The Navy filed charges against at least nine sailors for such offenses in 2017 and 2018, including one mid-grade officer and five chiefs. The charges included allegations that some sailors were trafficking or attempting to traffic Thai prostitutes into Bahrain and housing them in their off-post apartments with the intention of taking a cut of their nightly cash earnings.
Navy prosecutors secured guilty pleas in five of those nine cases, but officials concede that they offered watered-down plea deals to some of the accused sailors due to a recurring problem: the failure to get the Thai prostitutes at the center of the cases into a military courtroom to testify.
Several cases hinged on the cooperation of these victimized women, and the Navy's prosecutions collapsed when the women fell off the Navy's radar or they otherwise refused to cooperate, leaving prosecutors without key witnesses at trial.
The website contacted several anti-trafficking and advocacy groups both in the United States and Thailand to learn more about the life of Thai prostitutes in Bahrain.
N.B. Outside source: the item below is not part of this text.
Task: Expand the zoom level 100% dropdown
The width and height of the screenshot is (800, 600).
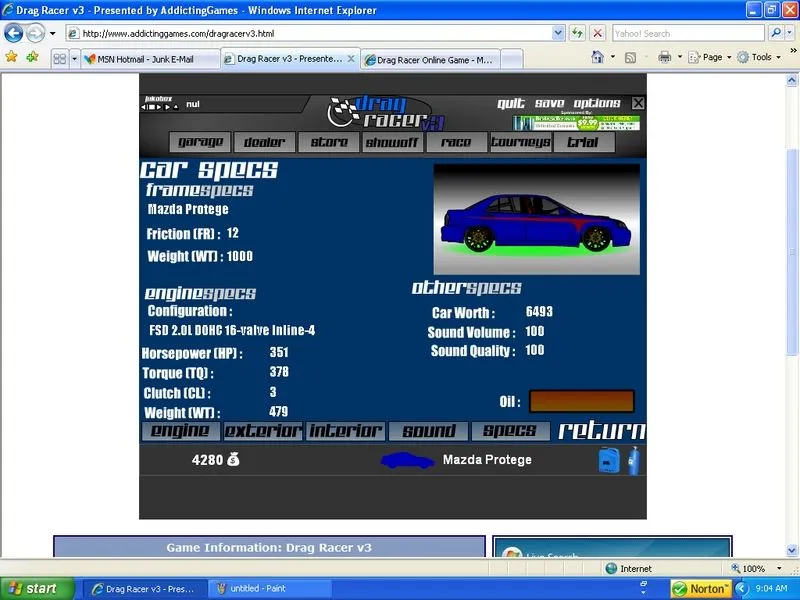Action: [775, 569]
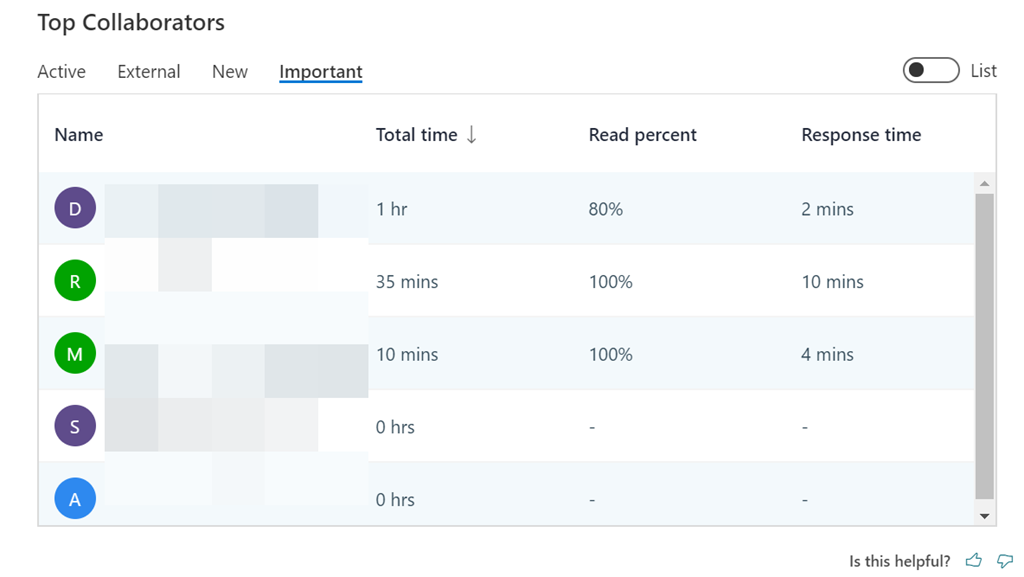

All professed ignorance of the situation or declined to comment.
Attempts to contact the women at the center of the cases were also unsuccessful.
The women's reluctance is unsurprising in a way, according to service officials.
Such women in Bahrain are there illegally, NCIS officials testified, and were both unfamiliar with and distrustful of the American military justice system.
Three Thai prostitutes accused a Navy chief of sexual assault in 2017, but Navy prosecutors were unable to get them on the stand to testify.
Lin Raiwest, an NCIS informant and Thai prostitute who was well-known to many U.S. sailors in Bahrain and who was at the center of several Navy investigations, told her NCIS handlers that the women sometimes travel to Bahrain under a false alias so their families wouldn't find out, according to court records.
They often lived in crowded apartments and went without medical care while selling sex to sailors in Bahrain so that they could make money to send home to their families in Thailand.
Bahrain officials did not respond to numerous calls and requests for comment for this story.
She told Navy prosecutors that she would testify in several cases, but later disappeared according to court records.
Navy officials declined to comment on why some prosecutions sputtered, but court records show several cases in which Raiwest was a central witness later resulted in acquittals or plea deals on lesser charges for sailors accused of crimes.
A Navy official familiar with the cases acknowledged the difficulties.
"Holding sailors accountable at court-martial for conduct involving this population of vulnerable foreign nationals will continue to be a challenge," said the official, who spoke on condition of anonymity because the Navy did not authorize them to speak on the matter.
Overseas, the U.S. government could not compel these women to testify.
"Many of these women made the choice not to participate, or simply vanish," the official said. "In the same way victims of sexual assault feel shame or remorse and choose not to report...persons who are victims of sex and labor trafficking are often reluctant to participate in prosecutions."
The challenge of holding sailors accountable and winning convictions in court was further complicated by the fact that NCIS and Navy attorneys had little experience with sex trafficking prosecutions and had to seek counsel from the U.S. Department of Justice during some proceedings, according to court records obtained by Military Times.